Stable memory is currently hidden behind the abstraction of stable
variables, which we will still need to maintain. The current
implementation of stable variables stores all variables as a
Candidish record of _stable_ fields, starting at stable memory address 0 with
initial word encoding size (in bytes?) followed by contents.
(Candidish is the Motoko extension of Candid to support mutable data.)

Starting from a clean slate, we would extend this so all user-defined StableMemory is
stored at a low address, with _stable variable_ data stored just
beyond the currently used StableMemory content on canister_pre_upgrade
and canister_post_upgrade. That way the StableMemory area need not
move, with stable variables simply serialized and appended in
`canister_pre_upgrade` and deserialized and discarded in
`canister_post_upgrade`, leaving the manual StableMemory unchanged.

For backwards compatibility reasons, we can't do that.

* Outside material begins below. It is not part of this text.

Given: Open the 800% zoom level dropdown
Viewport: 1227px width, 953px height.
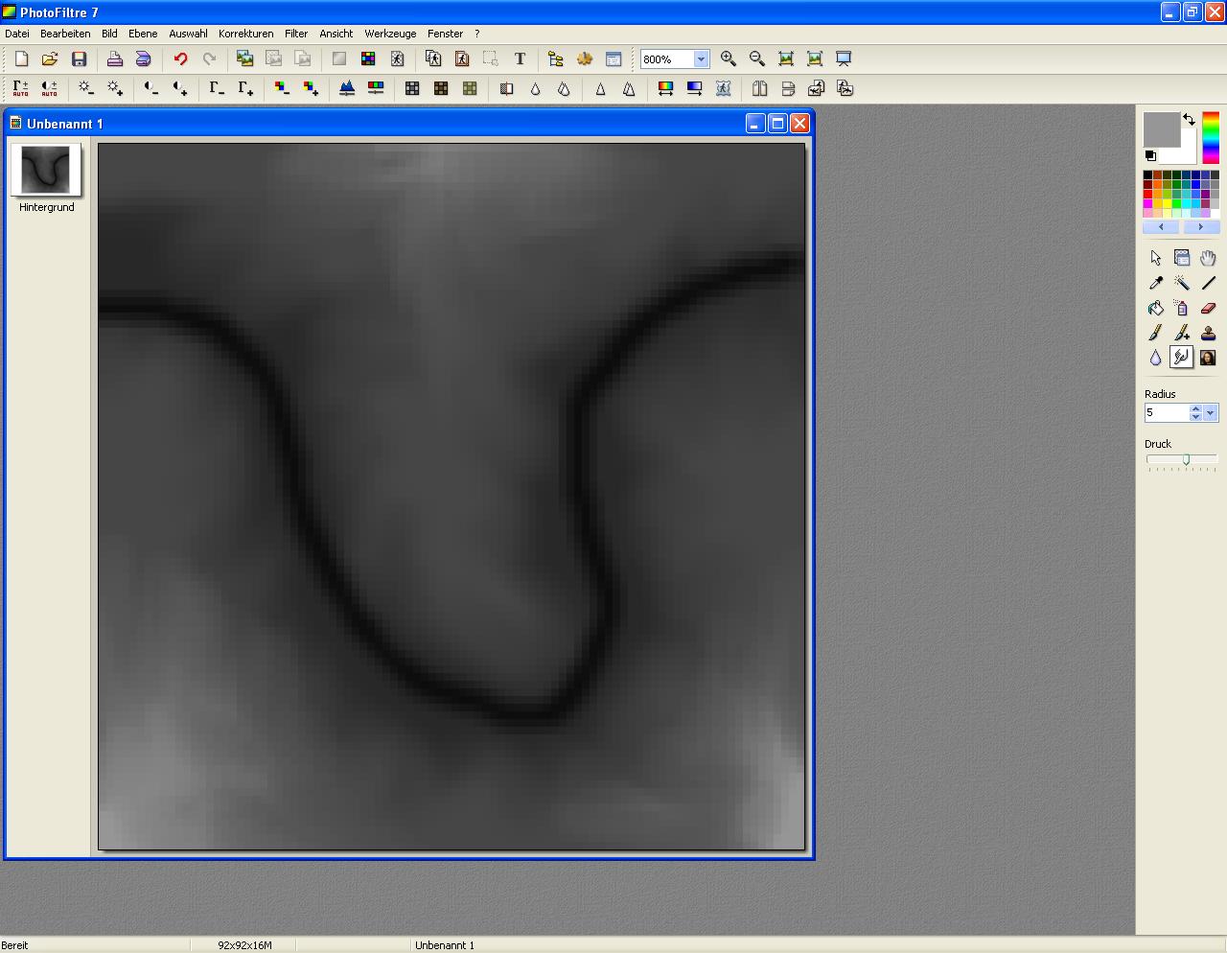Looking at the screenshot, I should click(701, 59).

Luckily, stable variables always require non-zero bytes to encode, so we
can devise a backwards compatible scheme for upgrading
from pre-StableMemory canisters to post-StableMemory
canisters, as follows.

During execution, abstract stable memory (StableMemory) is aligned
with IC stable memory, at address 0, for reasonable efficiency (apart
from bound checks against logical `size()`).

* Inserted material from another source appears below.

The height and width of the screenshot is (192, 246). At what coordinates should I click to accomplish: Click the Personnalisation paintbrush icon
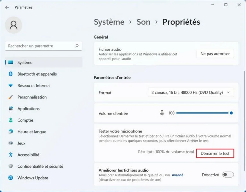click(11, 97)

During upgrade, if StableMemory has zero pages, we use the existing format, writing
(non_zero) length and content of any stable variables from address 0 or leaving ic0.stable_mem()
at zero with no pages allocated (if there are no stable variables).
Otherwise, we compute the length and data of the stable variable encoding;
save the first word of StableMemory at a known offset from the end of stable memory;
write a 0x00 marker to the first word; and append length (even if zero) and
data (if any) to the end of StableMem.
The logical size of StableMemory and a version number are also written at
known offsets from the end of StableMemory.

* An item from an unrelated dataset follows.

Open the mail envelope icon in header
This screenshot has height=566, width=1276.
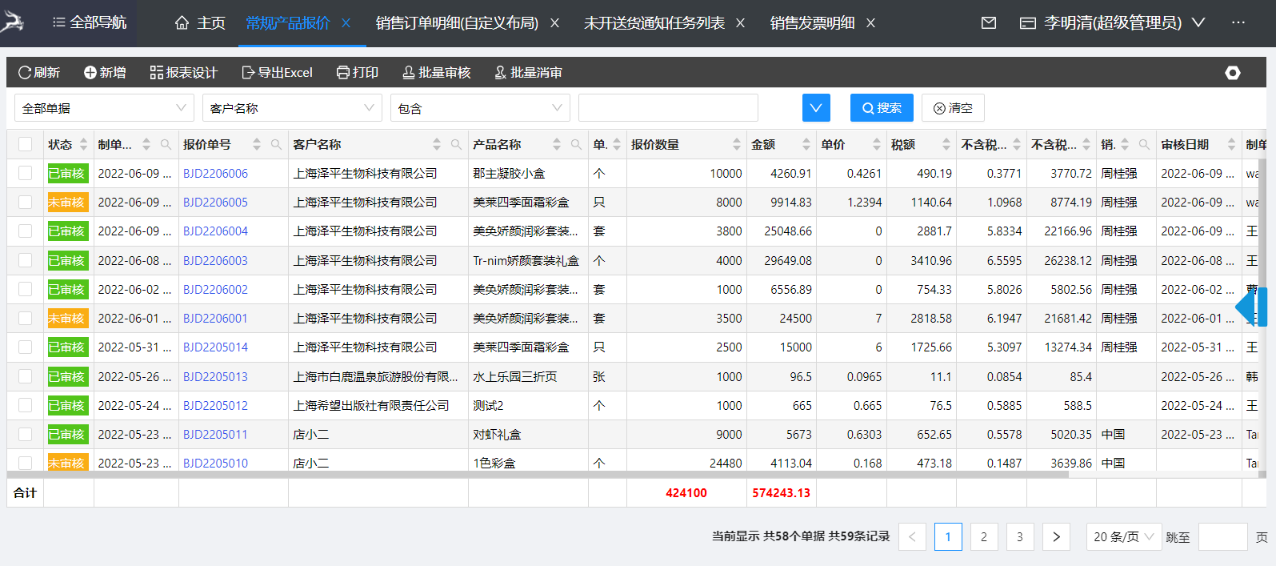989,23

In post_upgrade, we reverse this process to recover the size of StableMemory,
restore the displaced first word of StableMemory and deserialize any stable vars,
taking care to zero the (logically) free StableMemory occupied by any encoded stable variables
and other metadata (so that initial reads after growing beyond page `size`  always return 0).

This scheme avoids relocating most of StableMem and is constant time when
there are no stable variables.

# Details:

Stable memory layout (during execution):

*  aligned with stable-memory, with global word `size` holding logical page count (initially 0 < !size < 2^16).
*  user are responsible for allocating logical pages.
*  each load/store does a `size`-related bounds check.

During execution, stable variables aren't maintained in stable memory - they are on the Motoko heap.

Stable memory layout (between upgrades), assuming stable variable encoding `v == {fs:vs}`, a record value of record type {fs:Ts}.

NOTE: A program with no stable variables still writes an empty record value `v = {}`.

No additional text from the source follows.